Source data
● ● ● ● ● ● ●

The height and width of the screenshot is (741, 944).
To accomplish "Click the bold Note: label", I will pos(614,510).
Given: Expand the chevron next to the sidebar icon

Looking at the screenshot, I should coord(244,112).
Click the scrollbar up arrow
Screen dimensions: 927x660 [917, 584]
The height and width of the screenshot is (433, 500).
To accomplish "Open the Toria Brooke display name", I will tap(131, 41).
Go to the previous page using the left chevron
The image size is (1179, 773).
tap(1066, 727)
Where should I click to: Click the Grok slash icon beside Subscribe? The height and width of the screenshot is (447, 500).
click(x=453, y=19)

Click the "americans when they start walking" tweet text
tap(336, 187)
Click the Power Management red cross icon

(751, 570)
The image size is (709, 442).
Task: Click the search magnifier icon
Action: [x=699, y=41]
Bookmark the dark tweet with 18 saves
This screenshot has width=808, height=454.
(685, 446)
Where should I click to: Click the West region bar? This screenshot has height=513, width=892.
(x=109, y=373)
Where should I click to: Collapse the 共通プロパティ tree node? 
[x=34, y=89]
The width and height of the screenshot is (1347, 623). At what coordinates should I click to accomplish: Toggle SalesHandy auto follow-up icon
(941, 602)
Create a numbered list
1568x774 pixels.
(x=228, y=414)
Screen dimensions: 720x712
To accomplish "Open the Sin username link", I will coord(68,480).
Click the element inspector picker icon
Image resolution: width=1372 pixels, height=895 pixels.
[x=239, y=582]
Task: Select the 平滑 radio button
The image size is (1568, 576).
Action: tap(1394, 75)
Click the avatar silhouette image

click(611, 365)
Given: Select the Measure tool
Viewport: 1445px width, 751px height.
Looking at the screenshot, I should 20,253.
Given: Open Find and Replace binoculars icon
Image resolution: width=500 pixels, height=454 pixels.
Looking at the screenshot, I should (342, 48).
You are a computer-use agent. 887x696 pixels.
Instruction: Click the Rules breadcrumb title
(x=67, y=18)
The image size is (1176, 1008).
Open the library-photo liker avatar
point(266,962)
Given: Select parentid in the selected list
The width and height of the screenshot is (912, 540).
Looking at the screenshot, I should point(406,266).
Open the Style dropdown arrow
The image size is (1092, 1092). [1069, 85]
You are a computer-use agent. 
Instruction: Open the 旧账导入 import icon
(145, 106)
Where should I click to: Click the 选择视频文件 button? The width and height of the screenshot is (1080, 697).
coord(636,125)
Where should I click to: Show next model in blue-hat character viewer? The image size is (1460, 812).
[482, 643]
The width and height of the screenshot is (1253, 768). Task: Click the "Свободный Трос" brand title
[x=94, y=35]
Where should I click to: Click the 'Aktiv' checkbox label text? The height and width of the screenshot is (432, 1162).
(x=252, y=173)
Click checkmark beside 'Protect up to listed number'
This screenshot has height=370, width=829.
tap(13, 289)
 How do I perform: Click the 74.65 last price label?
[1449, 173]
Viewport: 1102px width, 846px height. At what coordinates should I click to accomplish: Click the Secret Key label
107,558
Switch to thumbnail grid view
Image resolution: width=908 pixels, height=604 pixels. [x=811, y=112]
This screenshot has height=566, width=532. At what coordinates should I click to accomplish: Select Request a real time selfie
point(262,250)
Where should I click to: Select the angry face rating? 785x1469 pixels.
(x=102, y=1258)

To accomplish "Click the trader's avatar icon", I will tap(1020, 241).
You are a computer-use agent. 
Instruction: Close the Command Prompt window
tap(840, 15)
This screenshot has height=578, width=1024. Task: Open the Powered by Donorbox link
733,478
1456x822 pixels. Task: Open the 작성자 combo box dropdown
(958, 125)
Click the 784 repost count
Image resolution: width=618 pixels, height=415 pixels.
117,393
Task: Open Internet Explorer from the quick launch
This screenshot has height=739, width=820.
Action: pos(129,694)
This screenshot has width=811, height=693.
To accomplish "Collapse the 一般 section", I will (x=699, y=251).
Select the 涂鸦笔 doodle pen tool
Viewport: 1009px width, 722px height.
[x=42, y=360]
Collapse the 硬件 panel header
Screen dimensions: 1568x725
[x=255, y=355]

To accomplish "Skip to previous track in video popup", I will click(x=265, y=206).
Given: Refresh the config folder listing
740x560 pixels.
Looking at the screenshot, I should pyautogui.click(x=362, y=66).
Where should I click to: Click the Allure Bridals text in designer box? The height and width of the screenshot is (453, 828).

● ● ● ● ● ● ●

__What to produce__
All of the data above should be reproduced verbatim.

__Output for this task__
The height and width of the screenshot is (741, 944).
To accomplish "Click the bold Note: label", I will pos(614,510).
Given: Expand the chevron next to the sidebar icon

Looking at the screenshot, I should coord(244,112).
Click the scrollbar up arrow
Screen dimensions: 927x660 [917, 584]
The height and width of the screenshot is (433, 500).
To accomplish "Open the Toria Brooke display name", I will tap(131, 41).
Go to the previous page using the left chevron
The image size is (1179, 773).
tap(1066, 727)
Where should I click to: Click the Grok slash icon beside Subscribe? The height and width of the screenshot is (447, 500).
click(x=453, y=19)

Click the "americans when they start walking" tweet text
tap(336, 187)
Click the Power Management red cross icon

(751, 570)
The image size is (709, 442).
Task: Click the search magnifier icon
Action: [x=699, y=41]
Bookmark the dark tweet with 18 saves
This screenshot has width=808, height=454.
(685, 446)
Where should I click to: Click the West region bar? This screenshot has height=513, width=892.
(x=109, y=373)
Where should I click to: Collapse the 共通プロパティ tree node? 
[x=34, y=89]
The width and height of the screenshot is (1347, 623). At what coordinates should I click to accomplish: Toggle SalesHandy auto follow-up icon
(941, 602)
Create a numbered list
1568x774 pixels.
(x=228, y=414)
Screen dimensions: 720x712
To accomplish "Open the Sin username link", I will coord(68,480).
Click the element inspector picker icon
Image resolution: width=1372 pixels, height=895 pixels.
[x=239, y=582]
Task: Select the 平滑 radio button
The image size is (1568, 576).
Action: tap(1394, 75)
Click the avatar silhouette image

click(611, 365)
Given: Select the Measure tool
Viewport: 1445px width, 751px height.
Looking at the screenshot, I should 20,253.
Given: Open Find and Replace binoculars icon
Image resolution: width=500 pixels, height=454 pixels.
Looking at the screenshot, I should (342, 48).
You are a computer-use agent. 887x696 pixels.
Instruction: Click the Rules breadcrumb title
(x=67, y=18)
The image size is (1176, 1008).
Open the library-photo liker avatar
point(266,962)
Given: Select parentid in the selected list
The width and height of the screenshot is (912, 540).
Looking at the screenshot, I should point(406,266).
Open the Style dropdown arrow
The image size is (1092, 1092). [1069, 85]
You are a computer-use agent. 
Instruction: Open the 旧账导入 import icon
(145, 106)
Where should I click to: Click the 选择视频文件 button? The width and height of the screenshot is (1080, 697).
coord(636,125)
Where should I click to: Show next model in blue-hat character viewer? The image size is (1460, 812).
[482, 643]
The width and height of the screenshot is (1253, 768). Task: Click the "Свободный Трос" brand title
[x=94, y=35]
Where should I click to: Click the 'Aktiv' checkbox label text? The height and width of the screenshot is (432, 1162).
(x=252, y=173)
Click checkmark beside 'Protect up to listed number'
This screenshot has height=370, width=829.
tap(13, 289)
 How do I perform: Click the 74.65 last price label?
[1449, 173]
Viewport: 1102px width, 846px height. At what coordinates should I click to accomplish: Click the Secret Key label
107,558
Switch to thumbnail grid view
Image resolution: width=908 pixels, height=604 pixels. [x=811, y=112]
This screenshot has height=566, width=532. At what coordinates should I click to accomplish: Select Request a real time selfie
point(262,250)
Where should I click to: Select the angry face rating? 785x1469 pixels.
(x=102, y=1258)

To accomplish "Click the trader's avatar icon", I will tap(1020, 241).
You are a computer-use agent. 
Instruction: Close the Command Prompt window
tap(840, 15)
This screenshot has height=578, width=1024. Task: Open the Powered by Donorbox link
733,478
1456x822 pixels. Task: Open the 작성자 combo box dropdown
(958, 125)
Click the 784 repost count
Image resolution: width=618 pixels, height=415 pixels.
117,393
Task: Open Internet Explorer from the quick launch
This screenshot has height=739, width=820.
Action: pos(129,694)
This screenshot has width=811, height=693.
To accomplish "Collapse the 一般 section", I will (x=699, y=251).
Select the 涂鸦笔 doodle pen tool
Viewport: 1009px width, 722px height.
[x=42, y=360]
Collapse the 硬件 panel header
Screen dimensions: 1568x725
[x=255, y=355]

To accomplish "Skip to previous track in video popup", I will click(x=265, y=206).
Given: Refresh the config folder listing
740x560 pixels.
Looking at the screenshot, I should pyautogui.click(x=362, y=66).
Where should I click to: Click the Allure Bridals text in designer box? The height and width of the screenshot is (453, 828).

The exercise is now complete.